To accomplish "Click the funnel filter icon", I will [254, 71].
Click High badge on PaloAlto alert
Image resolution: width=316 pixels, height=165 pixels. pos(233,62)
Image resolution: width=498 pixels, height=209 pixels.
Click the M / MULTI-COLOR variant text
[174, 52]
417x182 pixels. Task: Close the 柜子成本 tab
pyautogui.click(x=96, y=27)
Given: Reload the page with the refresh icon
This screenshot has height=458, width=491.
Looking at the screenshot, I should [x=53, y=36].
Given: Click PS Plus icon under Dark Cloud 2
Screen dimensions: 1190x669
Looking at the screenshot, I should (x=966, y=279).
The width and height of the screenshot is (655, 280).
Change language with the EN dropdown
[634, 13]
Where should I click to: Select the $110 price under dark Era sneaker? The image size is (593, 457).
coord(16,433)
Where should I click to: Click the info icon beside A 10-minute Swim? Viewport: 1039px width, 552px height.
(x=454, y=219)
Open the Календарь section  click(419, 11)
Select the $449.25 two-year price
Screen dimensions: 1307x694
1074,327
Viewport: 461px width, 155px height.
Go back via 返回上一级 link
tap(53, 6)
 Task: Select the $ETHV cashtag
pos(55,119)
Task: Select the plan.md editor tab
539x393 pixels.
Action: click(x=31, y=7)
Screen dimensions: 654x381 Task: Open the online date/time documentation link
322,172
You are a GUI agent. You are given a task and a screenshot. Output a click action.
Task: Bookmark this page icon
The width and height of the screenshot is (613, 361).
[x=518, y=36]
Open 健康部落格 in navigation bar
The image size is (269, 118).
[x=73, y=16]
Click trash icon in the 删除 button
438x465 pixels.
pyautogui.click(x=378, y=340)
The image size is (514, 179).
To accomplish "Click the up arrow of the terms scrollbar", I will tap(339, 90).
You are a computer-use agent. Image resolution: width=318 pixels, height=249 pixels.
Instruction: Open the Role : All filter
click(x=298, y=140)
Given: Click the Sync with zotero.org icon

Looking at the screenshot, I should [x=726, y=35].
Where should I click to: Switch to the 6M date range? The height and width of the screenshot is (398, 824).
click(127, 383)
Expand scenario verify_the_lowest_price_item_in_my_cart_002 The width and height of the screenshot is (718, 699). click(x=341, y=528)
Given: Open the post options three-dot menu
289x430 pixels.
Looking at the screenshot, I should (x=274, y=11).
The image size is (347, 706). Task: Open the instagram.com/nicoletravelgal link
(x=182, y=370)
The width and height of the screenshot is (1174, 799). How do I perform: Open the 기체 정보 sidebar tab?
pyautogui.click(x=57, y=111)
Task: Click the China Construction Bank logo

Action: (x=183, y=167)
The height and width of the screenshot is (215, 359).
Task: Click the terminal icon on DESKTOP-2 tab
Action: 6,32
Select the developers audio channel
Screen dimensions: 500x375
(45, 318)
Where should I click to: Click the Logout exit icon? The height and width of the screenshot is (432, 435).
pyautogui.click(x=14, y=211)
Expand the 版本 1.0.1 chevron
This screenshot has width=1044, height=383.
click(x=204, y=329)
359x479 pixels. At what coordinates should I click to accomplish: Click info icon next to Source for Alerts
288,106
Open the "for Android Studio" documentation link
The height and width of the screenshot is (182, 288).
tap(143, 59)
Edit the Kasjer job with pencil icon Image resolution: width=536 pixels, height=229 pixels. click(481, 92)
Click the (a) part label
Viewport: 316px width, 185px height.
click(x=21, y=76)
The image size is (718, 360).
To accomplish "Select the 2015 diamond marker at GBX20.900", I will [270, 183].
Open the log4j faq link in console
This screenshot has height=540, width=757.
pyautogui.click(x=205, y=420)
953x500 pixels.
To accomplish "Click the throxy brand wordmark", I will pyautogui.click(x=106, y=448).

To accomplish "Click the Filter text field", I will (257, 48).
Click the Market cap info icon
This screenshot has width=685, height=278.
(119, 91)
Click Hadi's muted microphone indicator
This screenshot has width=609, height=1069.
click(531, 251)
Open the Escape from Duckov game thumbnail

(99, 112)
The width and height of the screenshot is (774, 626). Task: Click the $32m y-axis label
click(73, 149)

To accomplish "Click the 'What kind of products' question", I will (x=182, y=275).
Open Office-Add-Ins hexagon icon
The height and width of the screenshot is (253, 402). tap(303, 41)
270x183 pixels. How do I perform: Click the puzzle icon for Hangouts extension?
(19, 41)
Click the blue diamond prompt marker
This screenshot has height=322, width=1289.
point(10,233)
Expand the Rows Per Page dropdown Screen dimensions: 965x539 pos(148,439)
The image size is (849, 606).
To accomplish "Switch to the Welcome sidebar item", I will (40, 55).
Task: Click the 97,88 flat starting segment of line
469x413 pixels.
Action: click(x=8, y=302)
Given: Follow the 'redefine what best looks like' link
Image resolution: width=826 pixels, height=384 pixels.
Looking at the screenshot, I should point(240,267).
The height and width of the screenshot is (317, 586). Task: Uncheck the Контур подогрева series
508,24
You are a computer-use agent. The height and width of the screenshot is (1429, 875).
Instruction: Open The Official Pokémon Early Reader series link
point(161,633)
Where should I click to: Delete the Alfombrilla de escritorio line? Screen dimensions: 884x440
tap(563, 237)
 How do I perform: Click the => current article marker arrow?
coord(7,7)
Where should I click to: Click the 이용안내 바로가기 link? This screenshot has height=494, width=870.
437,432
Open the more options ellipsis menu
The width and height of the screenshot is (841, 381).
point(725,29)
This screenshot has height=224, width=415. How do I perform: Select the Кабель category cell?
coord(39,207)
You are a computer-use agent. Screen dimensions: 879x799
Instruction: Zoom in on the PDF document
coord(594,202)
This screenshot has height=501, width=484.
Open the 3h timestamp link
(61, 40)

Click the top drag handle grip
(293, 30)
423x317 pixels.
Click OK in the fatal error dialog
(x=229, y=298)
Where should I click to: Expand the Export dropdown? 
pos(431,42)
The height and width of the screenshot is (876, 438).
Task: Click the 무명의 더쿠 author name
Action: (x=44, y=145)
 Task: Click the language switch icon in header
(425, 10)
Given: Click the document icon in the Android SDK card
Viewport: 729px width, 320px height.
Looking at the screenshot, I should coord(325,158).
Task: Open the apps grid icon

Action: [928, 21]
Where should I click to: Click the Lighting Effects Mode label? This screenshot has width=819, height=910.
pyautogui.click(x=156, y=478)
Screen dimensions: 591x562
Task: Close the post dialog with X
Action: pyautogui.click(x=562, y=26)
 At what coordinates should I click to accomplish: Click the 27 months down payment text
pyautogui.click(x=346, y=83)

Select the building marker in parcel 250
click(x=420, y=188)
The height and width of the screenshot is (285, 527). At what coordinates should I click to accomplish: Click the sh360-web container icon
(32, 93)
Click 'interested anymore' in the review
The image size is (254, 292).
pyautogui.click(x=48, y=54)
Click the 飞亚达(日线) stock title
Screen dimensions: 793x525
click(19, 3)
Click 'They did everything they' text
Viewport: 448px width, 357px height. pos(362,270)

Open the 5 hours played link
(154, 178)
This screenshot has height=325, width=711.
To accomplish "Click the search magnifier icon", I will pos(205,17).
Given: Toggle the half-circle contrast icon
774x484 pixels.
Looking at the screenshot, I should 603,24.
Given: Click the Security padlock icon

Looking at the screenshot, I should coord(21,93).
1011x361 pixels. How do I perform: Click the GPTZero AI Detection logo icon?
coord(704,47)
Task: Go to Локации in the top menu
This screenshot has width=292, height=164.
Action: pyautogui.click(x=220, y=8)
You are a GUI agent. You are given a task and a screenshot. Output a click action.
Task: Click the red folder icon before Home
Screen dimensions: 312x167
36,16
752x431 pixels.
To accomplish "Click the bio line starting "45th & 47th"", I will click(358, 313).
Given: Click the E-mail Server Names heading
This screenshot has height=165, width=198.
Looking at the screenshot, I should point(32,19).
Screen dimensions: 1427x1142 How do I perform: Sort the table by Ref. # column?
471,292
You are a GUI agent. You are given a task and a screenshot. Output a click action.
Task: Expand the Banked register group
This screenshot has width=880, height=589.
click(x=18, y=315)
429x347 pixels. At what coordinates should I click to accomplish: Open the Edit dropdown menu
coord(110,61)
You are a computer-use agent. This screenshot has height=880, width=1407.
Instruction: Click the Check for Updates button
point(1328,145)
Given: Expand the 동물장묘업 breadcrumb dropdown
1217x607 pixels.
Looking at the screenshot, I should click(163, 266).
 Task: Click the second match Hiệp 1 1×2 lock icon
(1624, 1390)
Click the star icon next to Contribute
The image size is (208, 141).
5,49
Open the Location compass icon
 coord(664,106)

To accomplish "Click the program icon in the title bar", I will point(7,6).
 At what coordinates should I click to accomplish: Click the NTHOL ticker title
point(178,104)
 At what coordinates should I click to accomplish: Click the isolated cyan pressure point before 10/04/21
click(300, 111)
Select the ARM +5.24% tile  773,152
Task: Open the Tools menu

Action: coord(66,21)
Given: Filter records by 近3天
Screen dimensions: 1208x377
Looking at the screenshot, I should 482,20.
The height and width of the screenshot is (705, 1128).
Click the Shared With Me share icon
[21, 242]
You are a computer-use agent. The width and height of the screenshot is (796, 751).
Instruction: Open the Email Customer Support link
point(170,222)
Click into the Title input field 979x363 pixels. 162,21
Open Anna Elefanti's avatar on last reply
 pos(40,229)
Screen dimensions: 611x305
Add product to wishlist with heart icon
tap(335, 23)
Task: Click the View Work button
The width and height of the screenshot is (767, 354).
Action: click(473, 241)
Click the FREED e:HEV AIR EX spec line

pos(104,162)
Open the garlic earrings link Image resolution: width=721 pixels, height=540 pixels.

○ ○ ○ ○ ○ ○ ○

→ Exercise
In the entries above, find each line with the word "Android" and show it.

→ Solution
Open the "for Android Studio" documentation link
Given: Click the document icon in the Android SDK card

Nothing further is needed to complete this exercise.